MAbs have been produced to E. moshkovskii and E. histolytica trophozoite cells and their characterizations revealed different localization of mAb binding targets in the virulent E. histolytica, non-virulent E. moshkovskii as well as non-pathogenic E. dispar. Most of the E. histolytica mAbs target to the cytoplasmic components, whereas most of the E. moshkovskii mAbs and cross-species (anti-Ehm and anti-Ehd2) and pan-human Entamoeba (anti-Ehmd) mAbs mostly target to the cell membrane. Although most E. histolytica-specific mAbs were shown to react to cytoplasm of the E. histolytica trophozoite, its membrane proteins, including Gal/GalNAc lectin, have been recognized by polyclonal antibodies in sera of immunized mice or humans. This would explain the enhancing effect of the immunized sera on host-cell adhesion and cytopathic abilities of the E. histolytica trophozoites. Compared to non-virulent E. moshkovskii, E. histolytica trophozoites might possess an evolutional design to conceal its surface molecules from the host immune system. It has been shown that E. histolytica possesses a thick and complicated cell surface containing lipopeptidophosphoglycan to protect the amoeba from the host complement system [35]. In addition, E. histolytica has been reported to modify its surface antigenic proteins in response to surrounding bacteria and growth conditions [36]. Furthermore, E. histolytica has been shown to cleave, translocate and release antibody-surface molecule complexes from the parasite cell surface by the parasite protease and actin rearrangement [37, 38]. These events were not observed in the non-pathogenic E. dispar [39]. Likewise, influenza virus causes reinfection by drifting its antigenic surface protein hemagglutinin, and further shifting of this protein also enables the virus to cause the cross-species infection [40, 41]. Modification of surface proteins in order to escape host immunity and prolong infection have also been reported in the sleeping sickness causative agent, Trypanosoma brucei, and the cattle protozoan parasite, Babesia bovis [42, 43].
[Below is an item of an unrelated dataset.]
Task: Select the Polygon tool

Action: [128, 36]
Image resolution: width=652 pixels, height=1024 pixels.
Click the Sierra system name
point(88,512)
Antigen variation is a crucial virulent feature that pathogens adopt to survive from the host immune system [44]. Here, we found that anti-Ehm2 mAb reacts to the inner membrane of E. histolytica trophozoite cells but is observed on the outer membrane of E. moshkovskii cells. Likewise, anti-Ehmd4 mAb binds to inner membrane and cytoplasmic components of E. histolytica and E. moshkovskii, trophozoites but is additional observed on the cell surface of non-pathogenic E. dispar. Therefore, it is likely that variation of mAb binding molecules might occur in these three closely related Entamoeba species. It has also been shown that E. histolytica has strain-specific antigens, which contribute to their virulence [45]. Plasmodium falciparum protozoans are the best model for altering its var gene family to escape from host immune recognition and prolong its infection [46].

Conclusions

A mixed infection of Entamoeba stimulated a higher IgA and IgG antibody response of the host compared to multi-infection by a single species of human-infecting Entamoeba. Entamoeba moshkovskii induced the host antibody response faster and higher than E. histolytica. Entamoeba-specific anti-sera promoted host cell adhesion and cytopathicity of E. histolytica, but showed no effect to those activities of E. moshkovskii. However, functional roles of the induced antibodies as well as levels of mucosal IgA in the mouse models with amoebic dysentery, colitis and liver abscess need to be further elucidated. Characterization of E. histolytica, E. moshkovskii, cross-species and pan-Entamoeba mAbs revealed profound surface antigen manipulation and translocation to conceal or escape from host immune recognition by E. histolytica over non-virulent E. moshkovskii and non-pathogenic E. dispar. These findings may be useful for further vaccine development and better understanding and pathogenicity and host immune modulation by E. histolytica in the future.